Enables OpenTelemetry instrumentation for container endpoints in Splunk Observability Cloud if toggled in the DSDL Observability settings.
Ensures enterprise-level reliability by setting up dashboards, alerts, or autoscaling triggers based on these metrics.

DSDL includes the following logs and telemetry data to inform container health:

Splunk _internal index logs about container management.
Container logs of stdout and stderr like ML library messages, and Python prints.
Custom logs or metrics you send to Splunk HTTP Event Collector (HEC).
OpenTelemetry data sent to Splunk Observability Cloud after you enable observability in the DSDL setup.

Container logs in the Splunk platform

The following container logs are provided in the Splunk platform.

MLTK container logs

The MLTK container logs in the _internal index generate when DSDL tries to start or stop a container, or hits network issues. These logs are stored in the _internal index with "mltk-container" in the messages.

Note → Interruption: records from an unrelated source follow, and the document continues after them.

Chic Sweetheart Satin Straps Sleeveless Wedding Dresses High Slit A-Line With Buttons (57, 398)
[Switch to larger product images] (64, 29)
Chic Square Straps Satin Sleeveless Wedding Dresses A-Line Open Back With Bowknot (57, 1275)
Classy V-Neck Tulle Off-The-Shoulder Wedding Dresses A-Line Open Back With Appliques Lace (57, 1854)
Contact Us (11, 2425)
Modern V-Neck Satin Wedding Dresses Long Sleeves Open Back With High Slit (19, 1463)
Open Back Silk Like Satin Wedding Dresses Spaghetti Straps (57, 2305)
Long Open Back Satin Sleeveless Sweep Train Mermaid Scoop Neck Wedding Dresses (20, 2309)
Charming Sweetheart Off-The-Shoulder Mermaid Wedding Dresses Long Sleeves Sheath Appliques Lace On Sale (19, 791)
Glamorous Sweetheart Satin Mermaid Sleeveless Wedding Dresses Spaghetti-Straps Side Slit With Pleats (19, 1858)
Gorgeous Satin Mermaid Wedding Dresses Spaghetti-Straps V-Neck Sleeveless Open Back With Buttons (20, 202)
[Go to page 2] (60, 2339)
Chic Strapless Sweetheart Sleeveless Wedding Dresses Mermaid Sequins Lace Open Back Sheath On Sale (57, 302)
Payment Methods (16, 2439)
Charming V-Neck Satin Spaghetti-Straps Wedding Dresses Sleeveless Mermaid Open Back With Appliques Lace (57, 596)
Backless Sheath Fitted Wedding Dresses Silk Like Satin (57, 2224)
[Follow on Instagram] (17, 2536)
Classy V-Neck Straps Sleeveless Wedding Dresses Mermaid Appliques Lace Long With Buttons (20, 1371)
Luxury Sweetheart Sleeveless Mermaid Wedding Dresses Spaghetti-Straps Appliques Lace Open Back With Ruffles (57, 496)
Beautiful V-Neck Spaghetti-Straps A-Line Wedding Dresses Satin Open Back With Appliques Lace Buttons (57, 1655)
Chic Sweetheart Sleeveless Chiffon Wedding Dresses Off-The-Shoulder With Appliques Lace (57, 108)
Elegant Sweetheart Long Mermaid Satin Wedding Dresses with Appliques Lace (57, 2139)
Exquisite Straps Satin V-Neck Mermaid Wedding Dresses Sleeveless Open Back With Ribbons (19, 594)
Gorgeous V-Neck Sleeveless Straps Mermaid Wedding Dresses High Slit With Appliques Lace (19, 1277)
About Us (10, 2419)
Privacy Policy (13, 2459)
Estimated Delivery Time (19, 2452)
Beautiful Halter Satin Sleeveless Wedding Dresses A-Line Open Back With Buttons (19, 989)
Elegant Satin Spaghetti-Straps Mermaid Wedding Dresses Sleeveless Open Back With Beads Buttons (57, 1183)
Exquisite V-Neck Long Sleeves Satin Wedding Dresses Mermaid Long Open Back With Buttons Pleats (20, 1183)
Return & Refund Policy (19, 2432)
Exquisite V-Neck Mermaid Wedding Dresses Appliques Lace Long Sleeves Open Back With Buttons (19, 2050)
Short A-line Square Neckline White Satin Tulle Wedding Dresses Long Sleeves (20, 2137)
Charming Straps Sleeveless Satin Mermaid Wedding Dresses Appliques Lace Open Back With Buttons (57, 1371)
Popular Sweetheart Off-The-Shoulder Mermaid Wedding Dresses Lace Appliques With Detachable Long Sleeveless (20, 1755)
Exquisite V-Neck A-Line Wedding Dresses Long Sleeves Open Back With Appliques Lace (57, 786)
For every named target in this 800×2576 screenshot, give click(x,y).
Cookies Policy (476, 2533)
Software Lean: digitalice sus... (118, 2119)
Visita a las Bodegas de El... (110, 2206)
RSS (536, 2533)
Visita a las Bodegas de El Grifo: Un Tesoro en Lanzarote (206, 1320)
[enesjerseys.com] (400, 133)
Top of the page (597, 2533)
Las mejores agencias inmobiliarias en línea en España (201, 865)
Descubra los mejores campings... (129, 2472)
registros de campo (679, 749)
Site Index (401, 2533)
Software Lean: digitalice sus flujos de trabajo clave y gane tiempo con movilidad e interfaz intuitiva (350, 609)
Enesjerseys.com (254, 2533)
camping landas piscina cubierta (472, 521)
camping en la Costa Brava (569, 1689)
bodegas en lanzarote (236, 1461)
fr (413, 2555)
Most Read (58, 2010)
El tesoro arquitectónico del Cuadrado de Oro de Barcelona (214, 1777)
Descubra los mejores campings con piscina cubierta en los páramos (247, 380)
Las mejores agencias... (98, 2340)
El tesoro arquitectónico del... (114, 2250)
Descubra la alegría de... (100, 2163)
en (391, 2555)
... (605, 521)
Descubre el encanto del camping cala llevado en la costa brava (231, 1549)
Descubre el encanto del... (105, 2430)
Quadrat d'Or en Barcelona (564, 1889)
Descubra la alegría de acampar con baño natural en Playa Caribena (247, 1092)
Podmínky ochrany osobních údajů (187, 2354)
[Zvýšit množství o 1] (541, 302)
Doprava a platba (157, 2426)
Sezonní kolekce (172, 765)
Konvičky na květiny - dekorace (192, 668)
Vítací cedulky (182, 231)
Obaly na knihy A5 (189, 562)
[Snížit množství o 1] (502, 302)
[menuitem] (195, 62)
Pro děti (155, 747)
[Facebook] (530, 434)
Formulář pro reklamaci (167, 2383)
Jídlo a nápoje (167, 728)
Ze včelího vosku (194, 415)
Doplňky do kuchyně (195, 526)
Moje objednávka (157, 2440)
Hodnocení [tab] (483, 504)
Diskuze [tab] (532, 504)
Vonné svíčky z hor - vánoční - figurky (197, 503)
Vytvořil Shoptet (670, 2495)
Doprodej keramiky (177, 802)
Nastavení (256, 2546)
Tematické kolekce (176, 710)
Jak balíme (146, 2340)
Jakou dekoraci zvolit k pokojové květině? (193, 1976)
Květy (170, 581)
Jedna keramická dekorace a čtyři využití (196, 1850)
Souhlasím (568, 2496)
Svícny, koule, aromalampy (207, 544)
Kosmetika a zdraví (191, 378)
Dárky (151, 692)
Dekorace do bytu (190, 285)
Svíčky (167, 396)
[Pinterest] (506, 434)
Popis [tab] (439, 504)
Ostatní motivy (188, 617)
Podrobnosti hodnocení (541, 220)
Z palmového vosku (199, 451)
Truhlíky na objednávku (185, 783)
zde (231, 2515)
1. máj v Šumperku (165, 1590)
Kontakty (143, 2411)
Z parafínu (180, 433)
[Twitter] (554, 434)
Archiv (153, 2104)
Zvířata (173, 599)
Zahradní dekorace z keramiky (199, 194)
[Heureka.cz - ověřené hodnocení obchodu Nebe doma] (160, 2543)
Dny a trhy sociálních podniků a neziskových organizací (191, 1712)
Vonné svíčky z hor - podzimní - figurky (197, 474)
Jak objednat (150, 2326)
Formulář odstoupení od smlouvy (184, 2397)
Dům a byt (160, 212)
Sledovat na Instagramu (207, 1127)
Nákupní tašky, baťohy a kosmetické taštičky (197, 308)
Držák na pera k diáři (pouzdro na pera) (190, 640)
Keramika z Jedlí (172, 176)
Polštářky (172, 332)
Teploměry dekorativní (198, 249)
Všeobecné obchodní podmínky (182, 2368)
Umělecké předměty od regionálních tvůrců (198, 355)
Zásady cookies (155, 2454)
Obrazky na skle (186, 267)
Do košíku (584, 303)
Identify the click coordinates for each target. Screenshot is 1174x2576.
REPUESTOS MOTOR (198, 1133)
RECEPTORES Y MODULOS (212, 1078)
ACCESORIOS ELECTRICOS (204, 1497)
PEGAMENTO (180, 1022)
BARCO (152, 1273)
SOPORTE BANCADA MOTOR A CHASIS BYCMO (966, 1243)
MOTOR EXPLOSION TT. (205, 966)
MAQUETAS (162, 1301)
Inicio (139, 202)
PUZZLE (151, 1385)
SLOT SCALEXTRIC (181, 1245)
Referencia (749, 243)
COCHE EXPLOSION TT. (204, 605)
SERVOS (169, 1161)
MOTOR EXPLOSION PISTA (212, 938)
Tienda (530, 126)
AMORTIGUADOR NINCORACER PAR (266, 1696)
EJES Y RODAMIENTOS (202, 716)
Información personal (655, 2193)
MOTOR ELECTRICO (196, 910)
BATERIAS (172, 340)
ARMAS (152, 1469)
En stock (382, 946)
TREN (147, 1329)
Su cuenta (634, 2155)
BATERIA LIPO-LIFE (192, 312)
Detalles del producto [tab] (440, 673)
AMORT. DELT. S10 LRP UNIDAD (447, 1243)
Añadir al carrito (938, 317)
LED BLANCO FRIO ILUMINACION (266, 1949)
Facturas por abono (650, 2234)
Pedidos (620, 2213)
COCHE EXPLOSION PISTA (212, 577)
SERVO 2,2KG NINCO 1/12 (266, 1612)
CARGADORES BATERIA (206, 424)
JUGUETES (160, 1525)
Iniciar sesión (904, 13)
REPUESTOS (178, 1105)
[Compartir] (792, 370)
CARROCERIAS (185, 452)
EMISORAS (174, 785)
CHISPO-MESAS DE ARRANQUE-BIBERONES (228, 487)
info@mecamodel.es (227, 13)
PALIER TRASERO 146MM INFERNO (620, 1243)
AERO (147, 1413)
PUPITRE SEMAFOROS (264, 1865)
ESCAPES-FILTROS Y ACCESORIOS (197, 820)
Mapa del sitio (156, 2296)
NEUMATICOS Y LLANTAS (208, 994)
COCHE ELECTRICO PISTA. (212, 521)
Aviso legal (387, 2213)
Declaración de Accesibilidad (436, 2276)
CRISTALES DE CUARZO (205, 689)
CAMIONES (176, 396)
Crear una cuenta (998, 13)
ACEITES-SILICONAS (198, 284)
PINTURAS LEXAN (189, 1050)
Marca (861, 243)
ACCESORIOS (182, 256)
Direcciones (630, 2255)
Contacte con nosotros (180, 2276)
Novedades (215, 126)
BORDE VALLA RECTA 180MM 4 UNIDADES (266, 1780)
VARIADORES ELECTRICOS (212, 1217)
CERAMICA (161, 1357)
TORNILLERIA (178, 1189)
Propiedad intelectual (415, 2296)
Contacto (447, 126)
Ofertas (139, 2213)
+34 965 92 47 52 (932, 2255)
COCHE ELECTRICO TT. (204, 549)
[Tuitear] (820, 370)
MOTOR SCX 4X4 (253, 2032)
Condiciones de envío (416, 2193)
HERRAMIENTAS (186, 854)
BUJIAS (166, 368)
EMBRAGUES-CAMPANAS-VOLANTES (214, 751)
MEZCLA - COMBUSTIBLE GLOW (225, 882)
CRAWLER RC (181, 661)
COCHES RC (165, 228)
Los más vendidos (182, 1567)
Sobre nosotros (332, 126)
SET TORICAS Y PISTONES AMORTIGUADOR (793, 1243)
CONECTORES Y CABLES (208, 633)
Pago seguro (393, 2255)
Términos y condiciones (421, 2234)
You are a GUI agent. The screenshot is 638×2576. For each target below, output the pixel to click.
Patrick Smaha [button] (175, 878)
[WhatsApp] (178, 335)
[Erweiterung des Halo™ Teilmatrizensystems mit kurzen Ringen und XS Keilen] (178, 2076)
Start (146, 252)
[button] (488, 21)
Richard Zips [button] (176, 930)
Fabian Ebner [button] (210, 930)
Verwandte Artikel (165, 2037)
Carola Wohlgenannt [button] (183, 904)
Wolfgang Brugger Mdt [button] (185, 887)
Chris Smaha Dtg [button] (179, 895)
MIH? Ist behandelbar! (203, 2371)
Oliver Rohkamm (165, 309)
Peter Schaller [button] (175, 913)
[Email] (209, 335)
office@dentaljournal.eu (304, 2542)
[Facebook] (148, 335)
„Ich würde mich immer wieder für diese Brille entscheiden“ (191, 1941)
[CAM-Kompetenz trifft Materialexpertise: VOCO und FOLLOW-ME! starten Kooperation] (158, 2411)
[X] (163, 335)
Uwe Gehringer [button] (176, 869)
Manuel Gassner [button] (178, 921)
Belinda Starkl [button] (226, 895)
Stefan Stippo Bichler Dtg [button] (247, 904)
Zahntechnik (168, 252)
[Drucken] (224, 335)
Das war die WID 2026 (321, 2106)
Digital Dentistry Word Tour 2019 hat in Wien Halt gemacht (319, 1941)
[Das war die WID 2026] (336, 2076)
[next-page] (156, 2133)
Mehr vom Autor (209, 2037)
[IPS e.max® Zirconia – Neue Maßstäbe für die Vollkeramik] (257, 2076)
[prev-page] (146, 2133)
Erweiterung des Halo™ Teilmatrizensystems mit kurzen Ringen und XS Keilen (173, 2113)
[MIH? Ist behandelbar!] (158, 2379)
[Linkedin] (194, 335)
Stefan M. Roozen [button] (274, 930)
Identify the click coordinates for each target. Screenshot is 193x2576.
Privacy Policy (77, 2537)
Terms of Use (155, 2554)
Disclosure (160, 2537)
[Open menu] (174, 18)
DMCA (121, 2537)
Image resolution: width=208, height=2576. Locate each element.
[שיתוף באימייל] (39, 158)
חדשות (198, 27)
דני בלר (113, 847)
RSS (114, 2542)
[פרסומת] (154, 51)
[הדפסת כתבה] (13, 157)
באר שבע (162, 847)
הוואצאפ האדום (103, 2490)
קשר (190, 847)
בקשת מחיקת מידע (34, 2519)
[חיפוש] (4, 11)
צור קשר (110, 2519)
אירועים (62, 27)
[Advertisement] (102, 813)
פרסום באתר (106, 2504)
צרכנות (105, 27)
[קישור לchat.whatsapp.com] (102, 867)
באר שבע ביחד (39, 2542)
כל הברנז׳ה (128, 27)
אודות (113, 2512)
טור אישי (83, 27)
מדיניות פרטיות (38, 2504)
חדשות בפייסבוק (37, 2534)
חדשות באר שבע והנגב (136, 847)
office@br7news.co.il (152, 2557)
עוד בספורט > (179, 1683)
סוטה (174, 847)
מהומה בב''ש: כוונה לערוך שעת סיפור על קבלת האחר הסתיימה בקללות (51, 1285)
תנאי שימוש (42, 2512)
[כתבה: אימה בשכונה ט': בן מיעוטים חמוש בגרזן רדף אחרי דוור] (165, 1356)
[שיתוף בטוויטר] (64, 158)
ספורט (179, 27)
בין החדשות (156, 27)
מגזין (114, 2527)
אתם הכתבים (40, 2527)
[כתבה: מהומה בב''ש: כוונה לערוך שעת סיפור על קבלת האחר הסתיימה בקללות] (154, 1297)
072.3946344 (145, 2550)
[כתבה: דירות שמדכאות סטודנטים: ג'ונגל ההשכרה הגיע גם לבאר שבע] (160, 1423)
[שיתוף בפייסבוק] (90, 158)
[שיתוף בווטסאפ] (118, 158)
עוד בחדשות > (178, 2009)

For example, index=_internal "mltk-container".

Note: If containers fail to launch, these logs show network errors or Docker or Kubernetes API rejections. Repeated connection attempts can indicate firewall or TLS misconfigurations.

Automatic container logs with the Splunk platform REST API

After a container is successfully deployed, DSDL automatically collects logs through the Splunk REST API. Automatic container logs are useful for quick debugging or reviewing final outputs when a machine learning job is complete.

CAUTION: If the container fails before initialization, automatic container logs might not appear. Check the _internal index logs instead.

You can view the logs by navigating in DSDL to Configuration, then Containers, and then selecting the container name. For example, __DEV__.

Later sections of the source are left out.